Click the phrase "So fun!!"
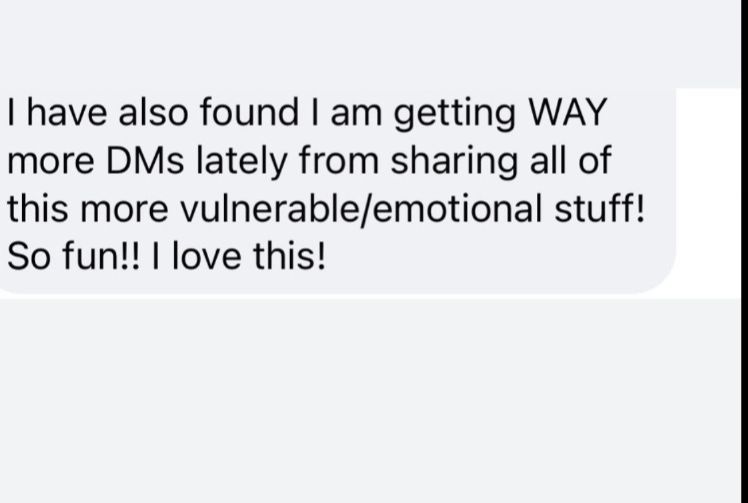(74, 257)
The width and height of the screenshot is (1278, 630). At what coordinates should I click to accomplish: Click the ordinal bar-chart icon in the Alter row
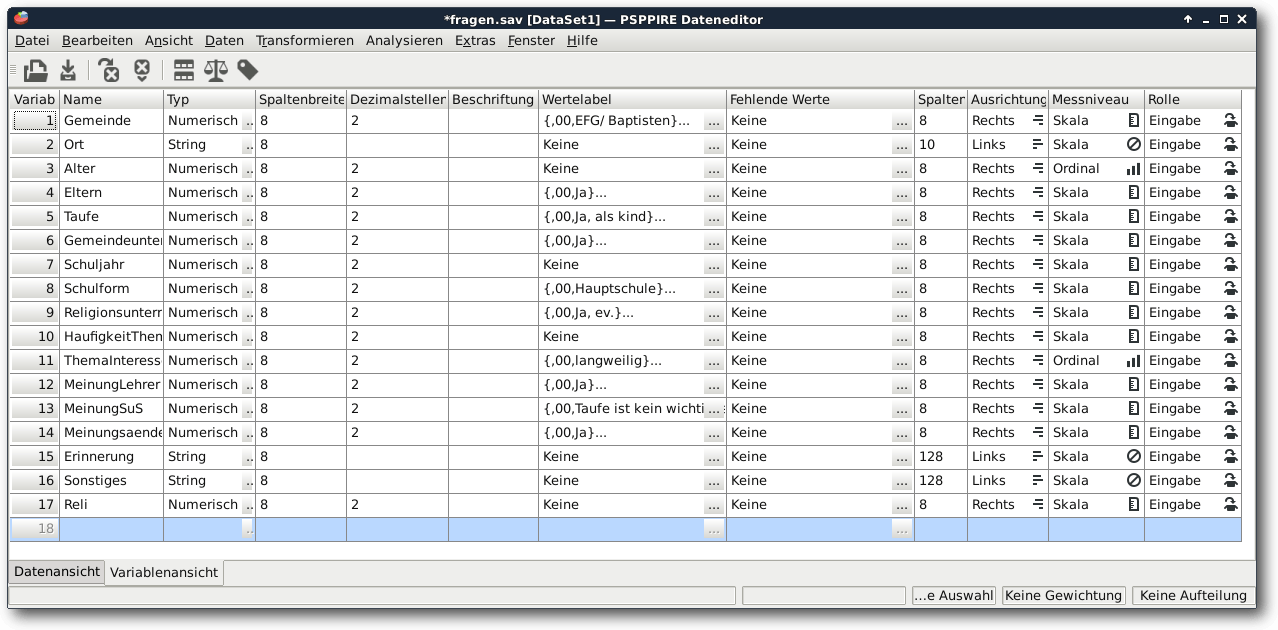point(1133,169)
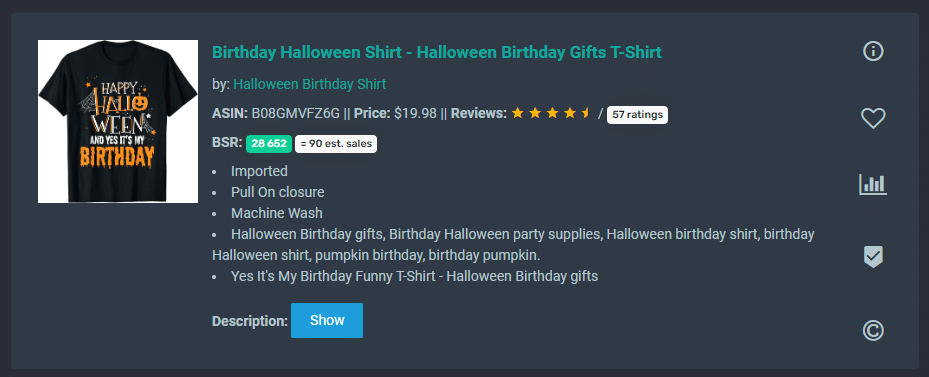Add product to favorites with heart icon
Screen dimensions: 929x377
click(873, 119)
★ ★ ★
— Required task —
Render all of the rows above as a JSON list of strings, one string per line, with blank lines omitted and the pictures left out.

— Task response —
[
  "Click the phrase \"So fun!!\"",
  "(74, 257)",
  "The width and height of the screenshot is (1278, 630). At what coordinates should I click to accomplish: Click the ordinal bar-chart icon in the Alter row",
  "point(1133,169)",
  "Add product to favorites with heart icon",
  "Screen dimensions: 929x377",
  "click(873, 119)"
]